El valor de esta articulación radica en que cada actor aporta desde su competencia: la rectoría técnica del Ministerio de Salud, la gestión comunitaria de la ASADA y el enfoque de derechos humanos e inclusión de la sociedad civil. No obstante, el verdadero reto no es solo generar espacios de diálogo, sino asegurar que los acuerdos alcanzados tengan seguimiento, implementación y evaluación.

En Costa Rica, la coexistencia de múltiples actores en la gestión de servicios públicos no es una debilidad en sí misma. El desafío es lograr que esa diversidad institucional se traduzca en acciones coordinadas y con impacto real.
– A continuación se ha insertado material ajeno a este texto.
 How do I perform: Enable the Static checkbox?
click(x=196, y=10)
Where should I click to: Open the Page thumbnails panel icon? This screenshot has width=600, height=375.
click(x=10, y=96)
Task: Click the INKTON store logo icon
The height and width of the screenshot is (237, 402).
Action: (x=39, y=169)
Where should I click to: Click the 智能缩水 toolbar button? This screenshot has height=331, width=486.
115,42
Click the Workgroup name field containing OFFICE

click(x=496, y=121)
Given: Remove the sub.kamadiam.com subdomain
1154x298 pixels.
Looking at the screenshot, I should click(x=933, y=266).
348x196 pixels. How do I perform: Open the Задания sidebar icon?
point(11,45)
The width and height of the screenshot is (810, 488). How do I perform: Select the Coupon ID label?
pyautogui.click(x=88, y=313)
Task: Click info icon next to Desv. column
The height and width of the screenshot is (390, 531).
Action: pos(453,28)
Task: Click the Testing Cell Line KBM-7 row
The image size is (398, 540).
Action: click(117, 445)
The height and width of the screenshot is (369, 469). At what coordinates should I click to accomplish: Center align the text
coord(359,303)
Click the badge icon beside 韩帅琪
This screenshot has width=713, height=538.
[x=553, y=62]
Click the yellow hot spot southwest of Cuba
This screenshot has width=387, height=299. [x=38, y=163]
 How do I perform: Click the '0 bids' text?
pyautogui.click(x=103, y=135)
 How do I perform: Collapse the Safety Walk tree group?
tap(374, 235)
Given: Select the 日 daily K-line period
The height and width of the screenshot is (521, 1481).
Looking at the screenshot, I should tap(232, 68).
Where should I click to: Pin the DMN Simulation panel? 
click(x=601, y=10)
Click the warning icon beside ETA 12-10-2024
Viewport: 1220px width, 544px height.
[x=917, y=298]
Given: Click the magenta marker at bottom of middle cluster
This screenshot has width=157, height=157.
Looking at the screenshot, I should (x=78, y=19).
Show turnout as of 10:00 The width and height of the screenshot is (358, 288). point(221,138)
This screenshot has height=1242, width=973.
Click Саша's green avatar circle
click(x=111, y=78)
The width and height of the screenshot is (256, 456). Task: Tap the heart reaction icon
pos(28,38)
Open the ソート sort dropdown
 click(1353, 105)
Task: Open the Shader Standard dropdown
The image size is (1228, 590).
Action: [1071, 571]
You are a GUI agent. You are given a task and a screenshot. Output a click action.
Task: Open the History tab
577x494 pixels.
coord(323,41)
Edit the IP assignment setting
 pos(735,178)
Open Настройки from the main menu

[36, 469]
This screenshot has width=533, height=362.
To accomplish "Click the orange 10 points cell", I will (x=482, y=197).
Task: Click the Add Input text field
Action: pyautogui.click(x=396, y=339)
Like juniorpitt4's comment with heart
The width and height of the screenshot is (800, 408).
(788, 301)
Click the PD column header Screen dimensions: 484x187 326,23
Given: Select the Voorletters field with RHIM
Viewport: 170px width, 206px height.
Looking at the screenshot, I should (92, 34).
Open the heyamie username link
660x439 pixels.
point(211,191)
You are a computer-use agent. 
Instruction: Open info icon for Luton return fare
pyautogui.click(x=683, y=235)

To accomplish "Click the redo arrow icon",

La inclusión de personas con discapacidad en estos procesos no debe entenderse como un acto simbólico, sino como un requisito para mejorar la calidad y legitimidad de las decisiones públicas (artículo 13 de dicha normativa).

Experiencias como esta demuestran que la gestión del agua puede convertirse en un espacio de innovación social cuando se incorpora una perspectiva inclusiva. Integrar la diversidad social en la toma de decisiones no solo fortalece la gobernanza local, sino que también contribuye a una democracia más participativa.

El reto que se plantea en esta comunidad es replicable a nivel nacional: pasar de la coordinación formal entre instituciones a una colaboración efectiva que garantice la participación de todas las personas. En esa transición no solo está en juego la eficiencia de los servicios públicos, sino también el cumplimiento de derechos fundamentales.